When Justice Anthony Kennedy retired in June 2018, the Supreme Court lost its swing justice, the justice in the court’s “middle” who controlled the outcome in its most contested cases. This year, Chief Justice John Roberts cemented his position as the new heir apparent to this title. But like Kennedy before him, this shift has moved the court to the right in doing so.
Amid the coronavirus pandemic, the court this year decided 53 cases with written opinions, the lowest number of cases since 1862 (in the middle of the Civil War). Of those 53 cases, Chief Justice Roberts was in the majority for 97 percent of the cases, the highest percentage for a chief justice since 1949. The significance of this astounding number is undeniable. What it means is that pretty much whatever the chief wanted, the court did.
The story of Chief Justice Roberts’ remarkable year doesn’t end there. On top of dominating the court’s decisions, he also presided over President Trump’s impeachment trial in the winter (remember that from pre-coronavirus days?). Needless to say, it was a historic year for the chief.
The chief’s power was evident in some of the court’s most high-profile cases. The most attention-grabbing ones were when he thwarted the president and/or voted with the liberal justices. For instance, he authored two opinions that rejected the president’s claim that he would never have to produce his tax returns, whether to Congress or the Manhattan District Attorney; he authored another opinion that rejected President Trump’s attempt to end the Obama-era Dreamer program; he joined five other justices (the four liberals and Justice Neil Gorsuch) in ruling that employment discrimination based on sexual orientation and gender identity is against federal law; and he joined the four liberal Justices to strike down a harsh abortion restriction in Louisiana that would have shut down all but one clinic in the state.
These liberal decisions created an impression that maybe the Supreme Court isn’t as conservative as many thought it would be after Kennedy retired and was replaced by Brett Kavanaugh. And there’s definitely some truth to that. Of the nine Supreme Court justices, the one who dissented most this year was Clarence Thomas, the court’s most steadfastly conservative justice. Justice Thomas dissented 45 percent of the time in contested (non-unanimous) cases. Tied for second on this list was the court’s other extremely conservative justice, Samuel Alito (who dissented 42 percent of the time in contested cases, as did liberal jurist Sonia Sotomayor). When the court’s two most conservative justices are dissenting the most, that means the court is not as conservative as it could be.

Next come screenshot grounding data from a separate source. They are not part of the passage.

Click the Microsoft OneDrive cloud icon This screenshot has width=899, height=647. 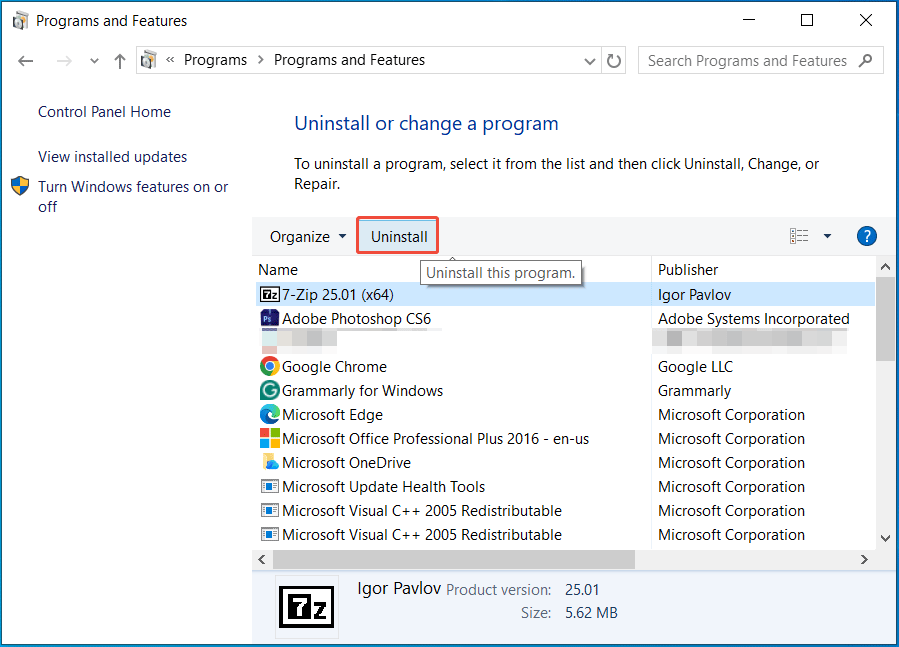tap(269, 462)
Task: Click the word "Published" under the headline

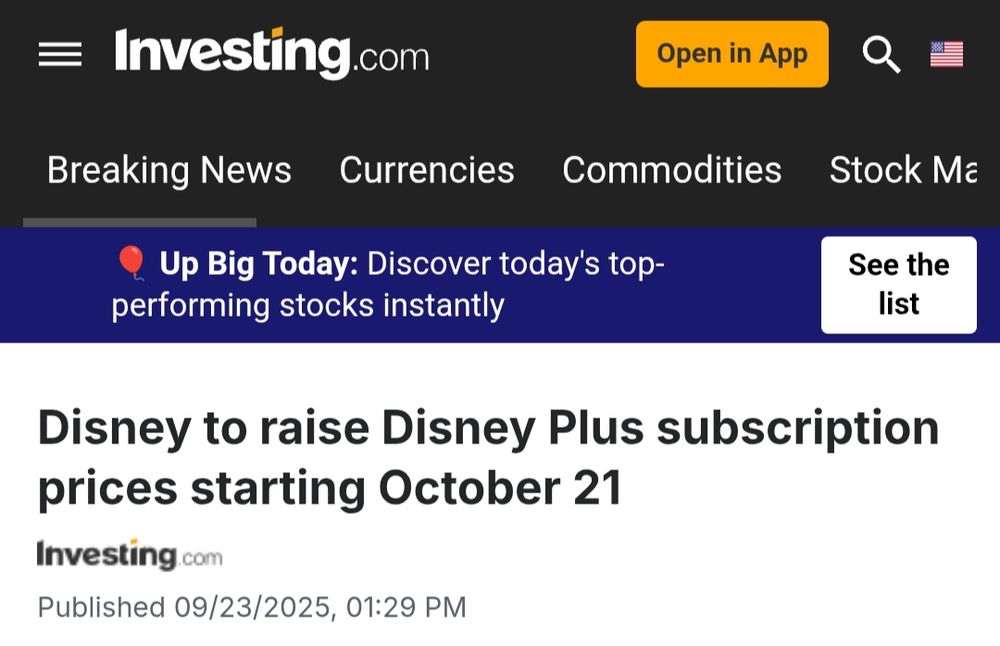Action: pyautogui.click(x=101, y=607)
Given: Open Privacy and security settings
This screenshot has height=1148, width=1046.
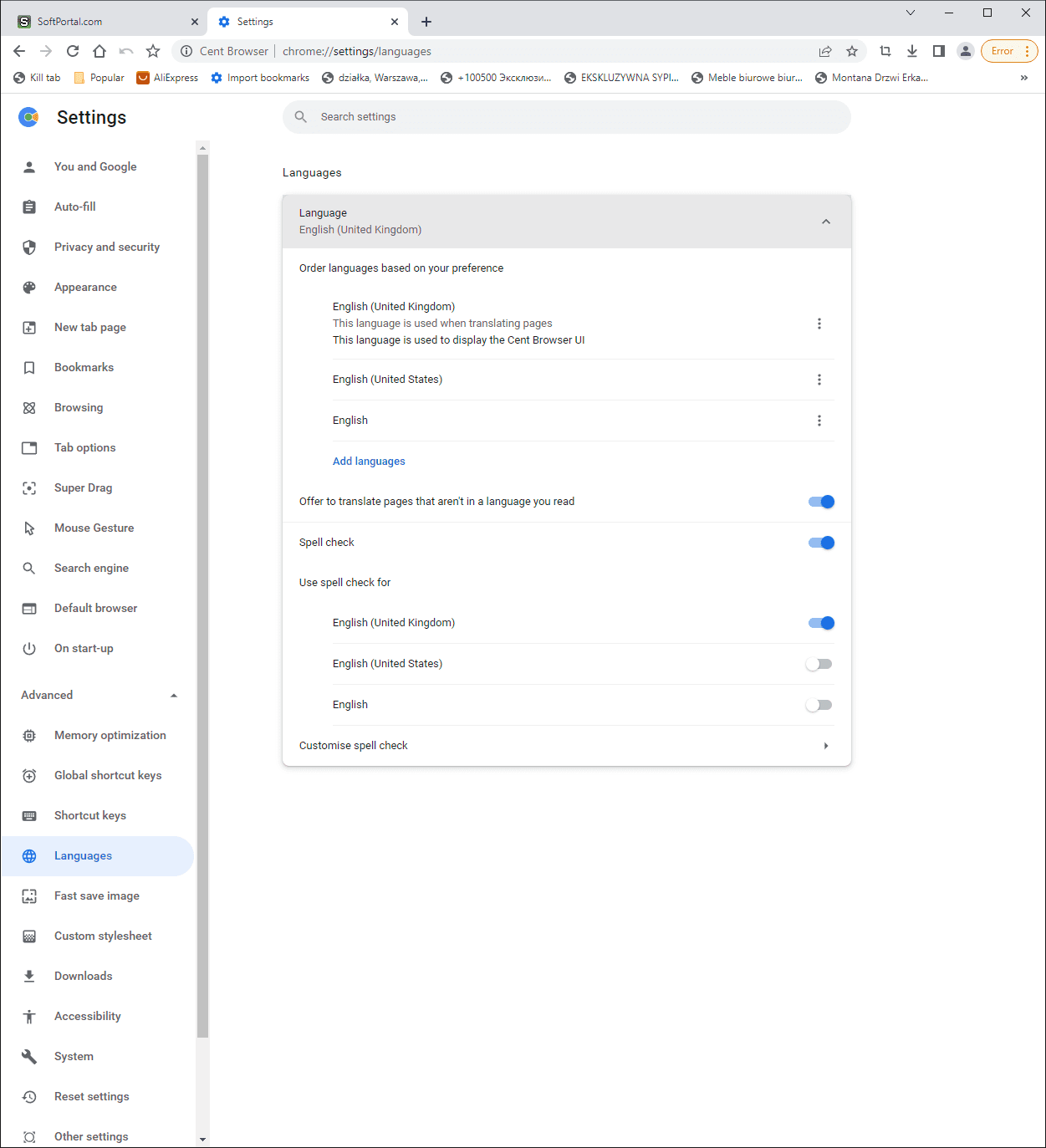Looking at the screenshot, I should 107,247.
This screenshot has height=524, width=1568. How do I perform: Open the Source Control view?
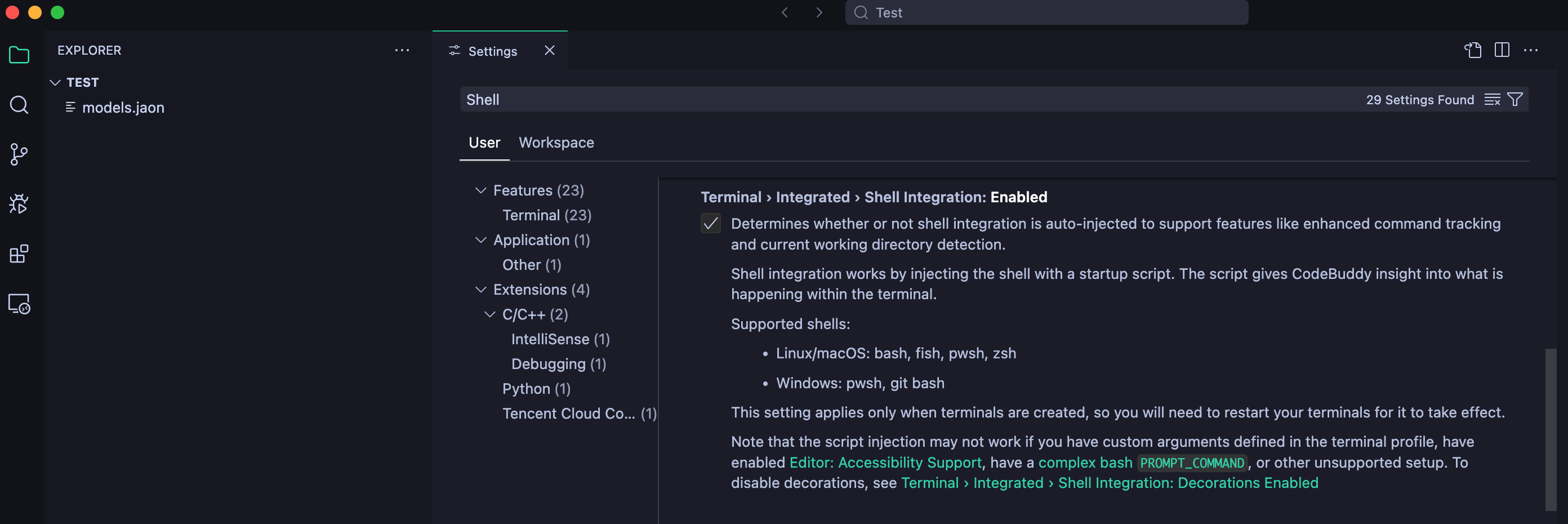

That being said, Chief Justice Roberts reigns over an undoubtedly conservative court. Each of the liberal decisions noted above was tempered in a way that a more liberal court (or even a more centrist one) might not have. The two decisions about the president’s tax returns did not order them to be turned over but rather sent the cases back to lower courts to review (and delay) the matter further; the Dreamer case gave the president a road map on how to repeal the program properly; the employment discrimination case said that religious employers might be able to discriminate against LGBTQ people; and the chief’s separate opinion in the abortion case indicated that he would be amenable to states passing other abortion restrictions in the future. Each of these cases had a liberal outcome, but written in a conservative fashion.
But more important, the court also issued many conservative decisions that have vast importance and show a distinct rightward shift on many issues. Those included a case that exempted religious employers from following federal anti-discrimination laws; another case that allowed employers with religious or moral objections to refuse to cover contraception in their health care plans; a case that requires states that fund private schools to include religious private schools as well; a case that struck down the leadership structure of the Consumer Financial Protection Bureau (CFPB); and multiple cases restricting the rights of immigrants in removal proceedings. In fact, in the court’s 12 cases that had a political bent and were decided by a 5-4 vote, the conservative position won nine times.
This conservative bent with mixed results is apparent in the chief’s rulings about President Trump specifically and the president generally. The chief wrote the majority opinion in four major cases about presidential power: the two tax cases, the Dreamer case, and the CFPB case. While rejecting the idea that the president is above the law (the position put forward by President Trump), the chief’s opinions for the court gave the president wide latitude to control the executive branch on his own and to force other parts of federal and state government to recognize his importance.
This isn’t the all-out grant of power to the president that the court’s most conservative justices wanted, but these opinions are also not a clear check on presidential power. The chief’s hands-off approach in the Senate’s impeachment trial, where Republicans were hellbent on acquitting Trump, is further evidence that he doesn’t want to be too aggressive in thwarting the president.
In other words, ignore the headlines saying that Chief Justice Roberts has turned into a Trump-hating liberal and that everyone was wrong that this would be a conservative Supreme Court. Yes, the chief rebuked the president in some key cases this year and sided with the court’s liberals on a few important matters, but with Chief Justice Roberts firmly controlling the court now, it has tilted ever more conservative.